This code provides a Reverse Engineering module to gnuradio. It currently consists of three blocks.

This is simply a derivative of the Correlate Access Code - Tag Stream block. While the original block reads the 32 bits after the access code (aka preamble) to obtain the frame length, this new block allows you to simply set the frame length in the block properties. This allows the block to be used in situations (like reverse engineering simple protocols) where the frame is not structured with the header expected by the original block.

This block operates on input PDUs containing Manchester-encoded bits (unsigned char values equal only to 0 or 1). It outputs a Manchester-decoded PDU. There is only one property, which allows you to select whether the block decodes per standard (IEEE 802.3) Manchester or inverted Manchester. The standard encoding maps a one to a rising edge (01) and a zero to a falling edge (10).

This block assumes you have assembled your encoded data with the proper alignment (such as using a "Correlate Access Code - Tag Stream" block followed by "Repack Bits" and "Tagged Stream to PDU"). It also assumes that you have a waveform sampled at the symbol rate of your encoded signal. Finally, the block assumes that the resulting payload contains an integer number of bytes. You can adjust Packet Length property of the "Correlate Access Code - Tagged Stream" block to ensure that the decoded payload has a length evenly divisible by 8.

This block operates on input PDUs containing PWM-encoded bits (unsigned char values equal only to 0 or 1). It outputs a PWM-decoded PDU. There are two properties, one of which defines the PWM sequence for a one bit, and the second which defines the zero bit. Both of these sequences are defined with Python tuples. For example, a 33% duty cycle starting with zero would be expressed as (0, 0, 1).

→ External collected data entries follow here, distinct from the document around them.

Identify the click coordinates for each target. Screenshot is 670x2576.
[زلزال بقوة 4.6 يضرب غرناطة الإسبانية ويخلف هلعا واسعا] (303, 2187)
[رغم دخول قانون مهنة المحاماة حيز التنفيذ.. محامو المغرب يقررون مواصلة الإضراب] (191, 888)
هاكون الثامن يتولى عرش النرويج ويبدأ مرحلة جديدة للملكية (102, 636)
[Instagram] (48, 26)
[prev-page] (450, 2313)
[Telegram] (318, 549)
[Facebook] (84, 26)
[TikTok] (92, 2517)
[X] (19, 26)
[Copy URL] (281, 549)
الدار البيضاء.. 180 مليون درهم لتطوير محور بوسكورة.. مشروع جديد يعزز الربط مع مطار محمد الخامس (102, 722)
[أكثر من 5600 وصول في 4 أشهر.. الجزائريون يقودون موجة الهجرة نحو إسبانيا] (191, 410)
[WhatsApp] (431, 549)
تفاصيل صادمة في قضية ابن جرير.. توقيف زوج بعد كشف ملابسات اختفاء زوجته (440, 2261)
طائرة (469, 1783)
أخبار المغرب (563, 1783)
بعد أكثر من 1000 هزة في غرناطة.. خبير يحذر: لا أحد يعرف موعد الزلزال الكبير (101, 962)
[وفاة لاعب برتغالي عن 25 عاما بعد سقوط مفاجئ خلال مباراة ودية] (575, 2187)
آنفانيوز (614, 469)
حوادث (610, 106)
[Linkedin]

This block assumes you have assembled your encoded data with the proper alignment (such as using a "Correlate Access Code - Tag Stream" block followed by "Repack Bits" and "Tagged Stream to PDU"). It also assumes that you have a waveform sampled at the symbol rate of your encoded signal. Finally, the block assumes that the resulting payload contains an integer number of bytes. You can adjust Packet Length property of the "Correlate Access Code - Tagged Stream" block to ensure that the decoded payload has a length evenly divisible by 8.

This block is an evolution of the Message Debug block. It fixes an instability issue that occurs when you send non-printable ASCII to the "print" input as well as adding a few new options.

# make sure you have swig installed
sudo apt install swig

# then the usual flow
cd gr-reveng
mkdir build
cd build
cmake ../ # or if you have a pybombs install: cmake -DCMAKE_INSTALL_PREFIX=<pybombs target> ../
make
make install  # may need sudo make install
ldconfig      # may need sudo ldconfig

The new block will be at the bottom of the block list under: "no module specified"-> Reverse Engineering

If you have gnuradio companion running, you'll need to click the "Reload Blocks" button to see the new blocks.